1.2.2 细菌DNA制备 取摇培后的培养液100μL经10000r/min离心5min, 去除上清, 参照曾润颖等(2002)的方法制备细菌DNA。菌体加入200μL 6mol/L盐酸胍后混匀裂解, 往裂解液中加入200μL酚/氯仿/异戊醇(25︰24︰1)混合溶液进行抽提。抽提液经离心后取上层水相, 加入等体积异丙醇沉淀5min, 离心吸去上清, 沉淀用70%乙醇洗两次, 放置超净台内吹干。加入200μL TE溶液溶解, 同时加入2μL RNase(浓度为10μg/μL ), 于37°C酶解1h。往溶液中加入等体积异丙醇和2μL 1mol/L MgCl2, 室温放置10min后15000r/min离心2min, 除去上清, 沉淀用70%乙醇洗两次, 放置超净台内吹干, 溶解于20μL TE溶液后于–20°C保存。

1.2.3 16S rRNA基因序列的扩增 采用细菌的16S rRNA基因序列通用引物27F (5′ AGAGTTTGAT CCTGGCTCAG 3′)和907R (5′ CCGTCAATTCCTTTR AGTTT 3′)对异养细菌的16S rRNA基因序列进行扩增。反应体系和程序见表1和表2。

取3μL PCR产物跑电泳, 凝胶图像处理系统观察结果并拍照保存, 条带明亮单一的送上海立菲生物技术有限公司进行测序。
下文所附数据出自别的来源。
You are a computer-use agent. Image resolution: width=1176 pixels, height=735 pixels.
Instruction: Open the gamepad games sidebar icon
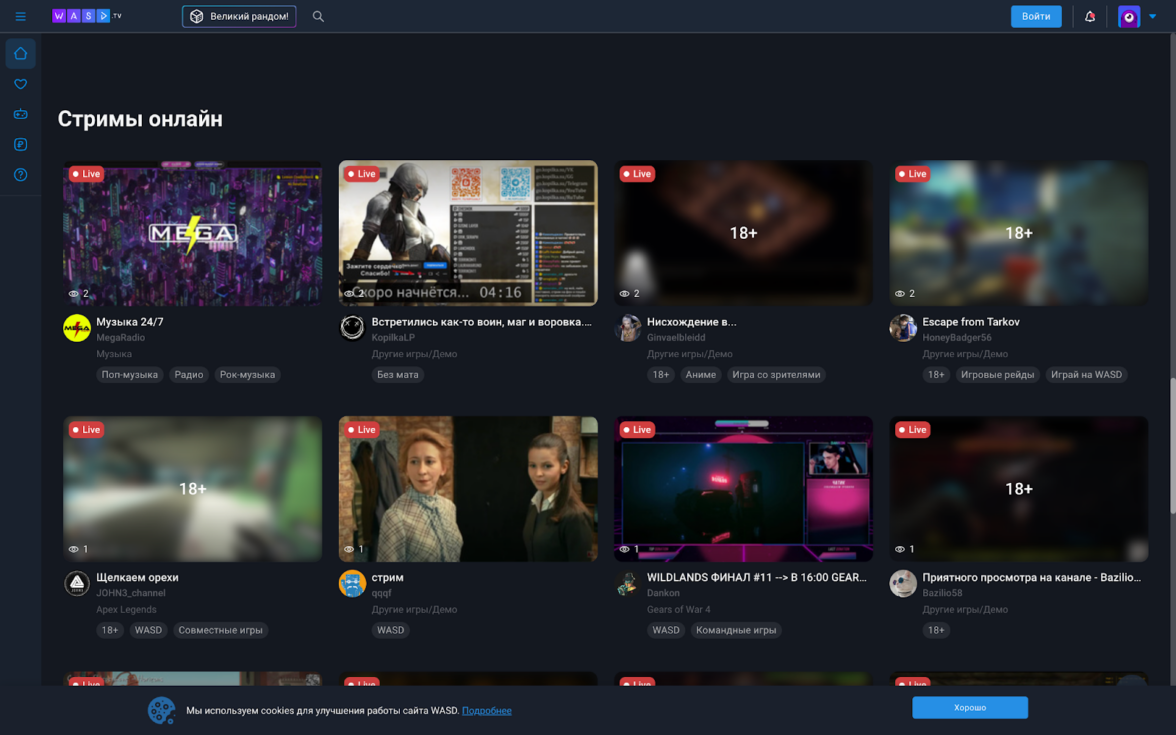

表1 PCR扩增反应体系Tab.1 PCR amplification reactions

表2 反应程序Tab.2 PCR reaction conditions

1.2.4 序列分析 把测序所得的序列在NCBI上与数据库已有的细菌16S rRNA序列进行blast比对,挑选同源性大的细菌和4株异养细菌序列比对,Clustal X先建立aln文件, 然后用MEGA4.1软件构建系统进化树。

2 结果与分析

2.1 异养细菌的分离

从米氏凯伦藻中分离到了4株主要的藻际细菌,标为P1、P2、P3和P4(图1), P1为淡黄色菌落, P2为黄绿色菌落, P3橙红色, P4为浅黄色菌落, 这些细菌都可以在2216E培养基上快速生长。

图1 P1、P2、P3和P4菌落Fig.1 P1, P2, P3 and P4 colonies

2.2 16S rRNA基因序列测序结果

PCR产物跑电泳后, 经凝胶图像观察4株细菌的条带都单一且明亮(图2), 送上海立菲生物技术有限公司进行测序, P1序列为883bp, P2为836bp, P3为886bp, P4为814bp, 测序结果如图3。

图2 PCR产物电泳检测Fig.2 Detection of PCR product

图3 P1、P2、P3和P4序列Fig.3 P1, P2, P3 and P4 sequence

2.3 同源性分析

同源性是两种核酸分子的核苷酸序列之间, 或两种蛋白质分子的氨基酸序列之间相同的程度。将测得的4株米氏凯伦藻异养细菌16S rRNA序列在NCBI上所存在的序列比对后所得结果见表3。

根据序列比对结果, 4株细菌分别隶属于4个属,它们分别是Formosa、Erythrobacter、Shewanella和Marinobacter。16S rRNA序列同源性大于等于99%,可以确定为细菌种水平, 同源性小于99%可确定为细菌属水平(Hentschelet al, 2001)。除了P1, P2、P3和P4与已知序列相似度都大于等于99%, 因此都可以确定到种的水平。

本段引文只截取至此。